Thursday, November 23, 2017

An education

Greece, November 2017. Today I came across this: A primary-school principal has issued a statement. In so many words the school will be implementing a groundbreaking and exciting approach to how they treat kids. For one weekend a month they will be allowed to go home without any homework and spend quality time with their families. Now, you might think “wow, this is good. This is a good start”. Let me tell you why it's not. First, I'd like acknowledge that to the people who came up with this “groundbreaking” idea, it probably really did seem that way, additionally this most likely is all they were afforded, instead of saying "screw homework altogether" which the education system's powers that be would be sure to swiftly shut down. However, it also doesn't hurt said powers, as it is cleverly and specifically designed to cater to the small-minded people (of which there are so many here) -who think they are in fact open-minded-, and their warped little realities. It's like a magic trick, “look over here” while the real trick is happening over there like, “look again, guess what? We tanked the economy”.( just a for-instance, not based on actual events, characters that may bare resemblance to existing people are purely fictional ) In actuality it's just another way to better prepare their future-worker bees. Essentially the age at which you become a worker has been significantly lowered. We are planting the idea, the seed from which our slave-like mentality will later flourish. You are getting time off from work little child, get used to feeling thankful. Gee, a whole, one(singular) weekend to be a kid? Boy, oh boy, that's mighty nice of you! Because as an adult, you will work the longest hours, at an often-thankless job and you will get a day off or two and you will be grateful. As if time off is a rewarding luxury and not a basic human right.

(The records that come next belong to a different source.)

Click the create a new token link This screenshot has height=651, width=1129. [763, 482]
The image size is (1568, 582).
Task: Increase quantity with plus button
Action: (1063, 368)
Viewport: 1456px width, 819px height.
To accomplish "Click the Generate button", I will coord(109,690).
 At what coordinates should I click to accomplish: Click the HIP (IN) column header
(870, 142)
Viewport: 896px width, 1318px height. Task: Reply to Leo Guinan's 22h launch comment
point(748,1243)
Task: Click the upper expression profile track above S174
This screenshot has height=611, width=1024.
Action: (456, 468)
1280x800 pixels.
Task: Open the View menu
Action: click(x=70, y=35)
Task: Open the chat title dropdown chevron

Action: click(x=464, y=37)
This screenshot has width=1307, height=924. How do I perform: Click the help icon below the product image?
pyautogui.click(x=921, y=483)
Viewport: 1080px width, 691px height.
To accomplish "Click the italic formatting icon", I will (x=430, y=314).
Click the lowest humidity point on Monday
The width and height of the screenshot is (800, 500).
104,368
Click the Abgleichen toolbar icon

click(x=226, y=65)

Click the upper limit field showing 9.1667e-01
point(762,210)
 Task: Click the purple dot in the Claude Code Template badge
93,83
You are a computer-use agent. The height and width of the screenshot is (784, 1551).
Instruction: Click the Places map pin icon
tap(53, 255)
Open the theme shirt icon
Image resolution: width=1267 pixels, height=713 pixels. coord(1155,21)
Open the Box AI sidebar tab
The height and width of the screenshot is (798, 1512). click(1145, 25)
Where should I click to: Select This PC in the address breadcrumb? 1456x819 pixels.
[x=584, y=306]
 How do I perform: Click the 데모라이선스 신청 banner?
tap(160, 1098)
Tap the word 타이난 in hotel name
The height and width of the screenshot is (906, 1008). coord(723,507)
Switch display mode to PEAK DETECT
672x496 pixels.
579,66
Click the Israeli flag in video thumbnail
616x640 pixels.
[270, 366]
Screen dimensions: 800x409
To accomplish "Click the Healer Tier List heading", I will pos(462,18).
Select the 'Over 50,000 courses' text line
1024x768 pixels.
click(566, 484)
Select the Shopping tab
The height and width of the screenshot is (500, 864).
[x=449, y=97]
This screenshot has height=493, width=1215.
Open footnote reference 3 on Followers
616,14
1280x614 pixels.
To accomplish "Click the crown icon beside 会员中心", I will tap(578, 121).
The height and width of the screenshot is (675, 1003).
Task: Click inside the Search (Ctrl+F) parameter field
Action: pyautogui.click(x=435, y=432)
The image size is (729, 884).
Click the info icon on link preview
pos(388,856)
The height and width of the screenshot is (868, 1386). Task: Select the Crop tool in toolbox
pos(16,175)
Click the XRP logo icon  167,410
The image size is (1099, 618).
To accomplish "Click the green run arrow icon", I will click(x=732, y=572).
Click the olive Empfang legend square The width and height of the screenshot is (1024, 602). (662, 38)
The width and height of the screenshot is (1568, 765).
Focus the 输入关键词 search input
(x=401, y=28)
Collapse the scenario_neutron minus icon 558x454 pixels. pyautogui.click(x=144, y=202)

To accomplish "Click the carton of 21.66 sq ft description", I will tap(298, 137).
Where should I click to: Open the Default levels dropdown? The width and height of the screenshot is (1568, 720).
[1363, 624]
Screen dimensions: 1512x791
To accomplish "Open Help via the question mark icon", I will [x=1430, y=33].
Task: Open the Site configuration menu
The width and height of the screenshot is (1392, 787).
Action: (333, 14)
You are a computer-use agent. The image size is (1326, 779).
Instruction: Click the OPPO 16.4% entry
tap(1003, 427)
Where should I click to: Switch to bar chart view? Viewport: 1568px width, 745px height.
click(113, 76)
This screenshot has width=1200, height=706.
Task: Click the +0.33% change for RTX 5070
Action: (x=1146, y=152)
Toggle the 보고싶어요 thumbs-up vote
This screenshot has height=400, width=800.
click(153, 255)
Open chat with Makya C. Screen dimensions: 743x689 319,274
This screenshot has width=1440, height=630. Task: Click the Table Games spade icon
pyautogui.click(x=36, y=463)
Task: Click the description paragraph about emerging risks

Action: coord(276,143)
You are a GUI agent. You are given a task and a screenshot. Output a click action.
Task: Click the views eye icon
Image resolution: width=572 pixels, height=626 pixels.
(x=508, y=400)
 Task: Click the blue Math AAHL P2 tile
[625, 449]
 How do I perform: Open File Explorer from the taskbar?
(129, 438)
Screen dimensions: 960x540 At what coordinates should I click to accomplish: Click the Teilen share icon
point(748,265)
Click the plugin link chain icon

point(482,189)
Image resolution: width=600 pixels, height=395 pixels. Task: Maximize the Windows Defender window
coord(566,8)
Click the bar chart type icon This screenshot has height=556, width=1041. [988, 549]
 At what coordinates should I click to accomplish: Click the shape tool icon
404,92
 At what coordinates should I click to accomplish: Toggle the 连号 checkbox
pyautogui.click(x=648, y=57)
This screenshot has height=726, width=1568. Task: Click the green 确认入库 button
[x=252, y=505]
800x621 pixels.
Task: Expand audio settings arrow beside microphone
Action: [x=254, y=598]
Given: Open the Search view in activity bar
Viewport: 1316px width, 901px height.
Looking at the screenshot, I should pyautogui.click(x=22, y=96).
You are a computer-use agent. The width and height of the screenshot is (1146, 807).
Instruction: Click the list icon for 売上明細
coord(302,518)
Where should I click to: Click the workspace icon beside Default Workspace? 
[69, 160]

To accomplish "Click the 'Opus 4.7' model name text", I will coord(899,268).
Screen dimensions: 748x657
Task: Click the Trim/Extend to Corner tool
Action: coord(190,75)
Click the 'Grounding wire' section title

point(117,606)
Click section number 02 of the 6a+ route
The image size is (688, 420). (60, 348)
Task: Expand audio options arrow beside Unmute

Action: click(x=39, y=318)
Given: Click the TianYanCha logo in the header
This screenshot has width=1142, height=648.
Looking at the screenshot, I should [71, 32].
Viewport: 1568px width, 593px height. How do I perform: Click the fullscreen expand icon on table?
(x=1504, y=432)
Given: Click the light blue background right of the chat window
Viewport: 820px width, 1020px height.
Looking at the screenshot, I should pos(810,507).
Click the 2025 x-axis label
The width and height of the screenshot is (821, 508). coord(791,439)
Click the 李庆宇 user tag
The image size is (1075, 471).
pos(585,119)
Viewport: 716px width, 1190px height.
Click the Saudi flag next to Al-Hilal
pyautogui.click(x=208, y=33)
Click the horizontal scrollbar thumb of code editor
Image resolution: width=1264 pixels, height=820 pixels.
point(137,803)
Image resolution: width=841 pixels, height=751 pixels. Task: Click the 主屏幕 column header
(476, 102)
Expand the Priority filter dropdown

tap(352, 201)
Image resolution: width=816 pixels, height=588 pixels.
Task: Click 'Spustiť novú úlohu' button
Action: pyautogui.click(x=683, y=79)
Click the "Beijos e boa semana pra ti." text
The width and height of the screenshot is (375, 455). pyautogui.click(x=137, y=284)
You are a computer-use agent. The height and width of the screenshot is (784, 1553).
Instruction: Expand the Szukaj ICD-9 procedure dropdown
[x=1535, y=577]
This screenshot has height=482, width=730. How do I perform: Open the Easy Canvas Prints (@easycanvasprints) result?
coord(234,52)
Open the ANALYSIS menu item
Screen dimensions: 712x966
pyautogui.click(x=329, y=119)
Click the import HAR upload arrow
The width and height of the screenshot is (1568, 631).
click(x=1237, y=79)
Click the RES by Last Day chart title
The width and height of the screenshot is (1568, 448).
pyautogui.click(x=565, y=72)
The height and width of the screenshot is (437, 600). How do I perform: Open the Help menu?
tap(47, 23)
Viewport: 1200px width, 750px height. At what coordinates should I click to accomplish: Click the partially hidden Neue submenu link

The way the education system works here, is that from a young age you are given a ton of homework. You must learn everything by-heart and generally aren't taught to exercise too much critical thought. I'm romanticizing. You are in large discouraged from thinking for yourself. You must study other people's critical approaches even when discussing the arts, a famously subjective matter. You are told to memorize entire tomes and learn complex, university-level sciences. Then you will be sent to actual University where you will study something you like, but mostly something your parents or your teachers or society has encouraged you to study, because God forbid you don't go to University! What will become of you? Almost all of my friends who are musicians, talented ones, have gone on to study shipping. How odd. Although I cannot in good conscience  judge them knowing what it's like to live here. I can only hope that they hold onto their creative outlets, their music. I remember telling a woman in Greece that I had dropped out of college in pursuit of a writing career. I've never seen a person's face contort that way before, I thought she was having a stroke. I also told a University professor abroad the same thing and he encouraged me and gave me the best advice I've ever gotten.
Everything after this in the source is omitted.